• Document section:
--------------------

The preparation of financial statements in accordance with GAAP
requires the Partnership to make estimates and assumptions that affect the
reported or disclosed amount of assets and liabilities at the date of the
financial statements and the reported amounts of revenues and expenses
during the reporting period. Actual results could differ from those
estimates.
The Partnership adopted Statement of Financial Accounting Standards
No. 121 "Accounting for the Impairment of Long-Lived Assets and for Long-
Lived Assets to be Disposed of" ("SFAS 121") as required in the first
quarter of 1996. The Partnership's policy is to consider a property to be
held for sale or disposition when the Partnership has committed to a plan
to sell such property and active marketing activity has commenced or is
expected to commence in the near term. The Partnership has concluded that
it may dispose of a property by no longer funding operating deficits or
debt service requirements thus allowing the lender to realize upon its
security. In accordance with SFAS 121, any properties identified as "held
for sale or disposition" are no longer depreciated. As of March 31, 1999,
the Partnership and its consolidated venture have previously committed to
plans to sell its remaining investment property. Accordingly, such
consolidated property has been classified as held for sale or disposition
in the accompanying consolidated financial statements as of the respective
date of such plan's adoption. The results of operations, net of venture
partners' share, for this property and the property that was sold were
$581,102 and $1,060,119, respectively, for the three months ended March 31,
1999 and 1998.

--------------------

• What to work on:
1 – In the Partnership's accounting notes, what happens to properties identified as "held for sale or disposition" under SFAS 121?
2 – Continue the Partnership's accounting notes from the point where the passage ends.

• Entries supplied:
--------------------

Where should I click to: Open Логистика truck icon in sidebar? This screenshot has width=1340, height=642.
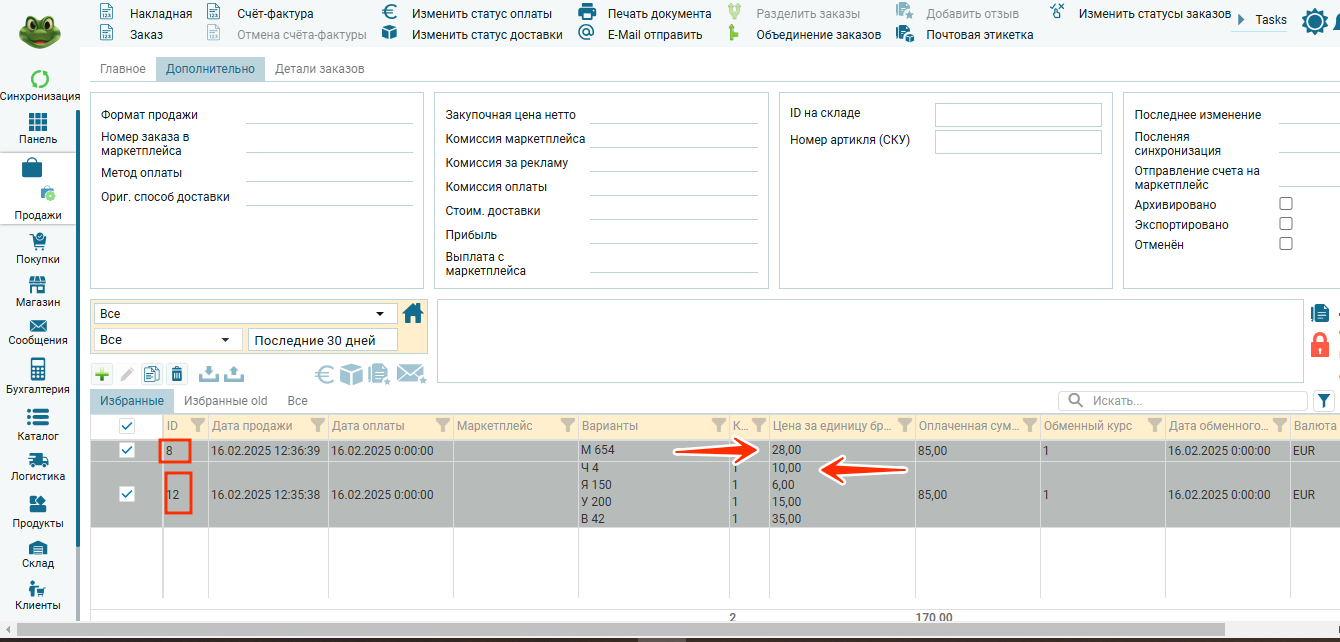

--------------------

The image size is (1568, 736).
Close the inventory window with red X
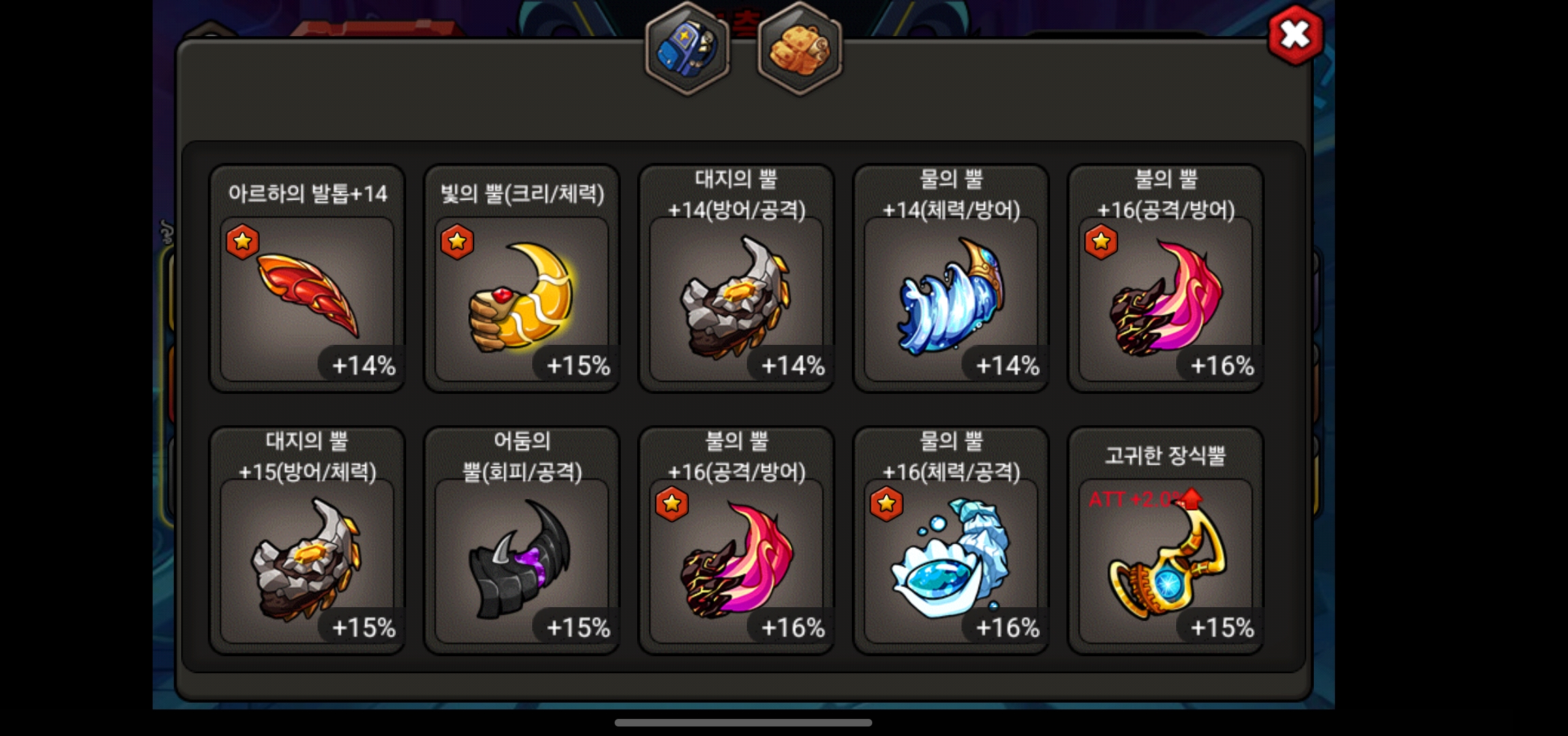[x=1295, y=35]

--------------------

• Outputs in order:
1 – They are no longer depreciated.

2 –
Certain amounts in the 1998 consolidated financial statements have
been reclassified to conform with the 1999 presentation.
TRANSACTIONS WITH AFFILIATES
Fees, commissions and other expenses required to be paid by the
Partnership to the General Partners and their affiliates as of March 31,
1999 and for the three months ended March 31, 1999 and 1998 were as
follows:
Unpaid at
March 31,
1999 1998 1999
------- ------ ----------
Property management
and leasing fees. . . . . . . . $54,575 73,002 1,570,300
Insurance commissions. . . . . . (2,773) -- --
Reimbursement (at cost) for
out-of-pocket expenses. . . . . -- 69 --
------- ------ ---------
$51,802 73,071 1,570,300
======= ====== =========
<PAGE>
All amounts deferred or currently payable to the General Partners and
their affiliates do not bear interest. The General Partners and their
affiliates have deferred receipt of property management and leasing fees
pursuant to the venture agreement for the Wachovia Bank Building and
Phillips Building. Prior to 1995, an affiliate of the Managing General
Partner provided management and leasing services. In December 1994, the
affiliate sold all of its assets and assigned its interest in the
management contracts, including the one for the Wachovia Bank Building and
Phillips Building to an unaffiliated third party. In connection with such
sale, an affiliate of the General Partners guaranteed payment to the
unaffiliated third party of the portion of the fees currently deferred as
discussed above. Such amounts are deferred until the sale or disposition
of the property and are subordinated to certain distributions of net sale
and refinancing proceeds. As of March 31, 1999, the General Partners and
their affiliates have deferred receipt of approximately $1,531,000
(approximately $39 per interest) of such fees. This amount is reflected in
accounts payable in the accompanying consolidated financial statements.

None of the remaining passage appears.